» **DATA FOR ANALYSIS**:
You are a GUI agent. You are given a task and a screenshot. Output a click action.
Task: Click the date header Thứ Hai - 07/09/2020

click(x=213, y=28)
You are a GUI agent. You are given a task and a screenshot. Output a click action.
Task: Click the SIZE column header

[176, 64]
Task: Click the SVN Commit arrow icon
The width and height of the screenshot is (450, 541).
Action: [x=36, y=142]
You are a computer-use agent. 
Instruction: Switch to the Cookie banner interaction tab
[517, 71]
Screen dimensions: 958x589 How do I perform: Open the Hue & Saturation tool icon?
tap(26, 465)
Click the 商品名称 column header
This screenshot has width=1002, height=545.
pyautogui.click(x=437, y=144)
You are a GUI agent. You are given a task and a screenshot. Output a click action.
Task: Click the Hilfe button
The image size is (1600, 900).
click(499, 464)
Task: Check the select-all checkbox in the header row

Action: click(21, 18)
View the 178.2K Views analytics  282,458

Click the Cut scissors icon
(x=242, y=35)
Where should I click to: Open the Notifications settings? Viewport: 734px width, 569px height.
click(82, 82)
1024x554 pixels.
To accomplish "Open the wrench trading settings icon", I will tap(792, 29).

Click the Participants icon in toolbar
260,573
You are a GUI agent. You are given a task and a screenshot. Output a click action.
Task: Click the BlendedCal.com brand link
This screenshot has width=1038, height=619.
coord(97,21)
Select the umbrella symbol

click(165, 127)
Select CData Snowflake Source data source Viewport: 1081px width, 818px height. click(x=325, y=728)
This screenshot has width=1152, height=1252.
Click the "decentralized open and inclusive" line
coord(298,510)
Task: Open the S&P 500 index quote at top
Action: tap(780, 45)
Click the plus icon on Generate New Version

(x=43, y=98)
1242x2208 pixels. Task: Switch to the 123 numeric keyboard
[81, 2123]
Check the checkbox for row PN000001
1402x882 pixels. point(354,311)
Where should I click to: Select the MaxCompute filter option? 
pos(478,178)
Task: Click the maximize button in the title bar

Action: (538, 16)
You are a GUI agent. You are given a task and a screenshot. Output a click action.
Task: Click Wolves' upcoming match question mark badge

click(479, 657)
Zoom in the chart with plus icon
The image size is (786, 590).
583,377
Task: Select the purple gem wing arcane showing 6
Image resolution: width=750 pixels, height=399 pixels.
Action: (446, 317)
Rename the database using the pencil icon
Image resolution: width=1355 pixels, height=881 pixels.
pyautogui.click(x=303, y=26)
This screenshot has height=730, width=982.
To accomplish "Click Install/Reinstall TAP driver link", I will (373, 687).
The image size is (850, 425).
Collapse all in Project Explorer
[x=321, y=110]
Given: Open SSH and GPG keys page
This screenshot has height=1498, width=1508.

» **ASSIGNMENT**: State the count of lines in the data holding the word "link", adding nothing to it.

» **TASK RESPONSE**: 2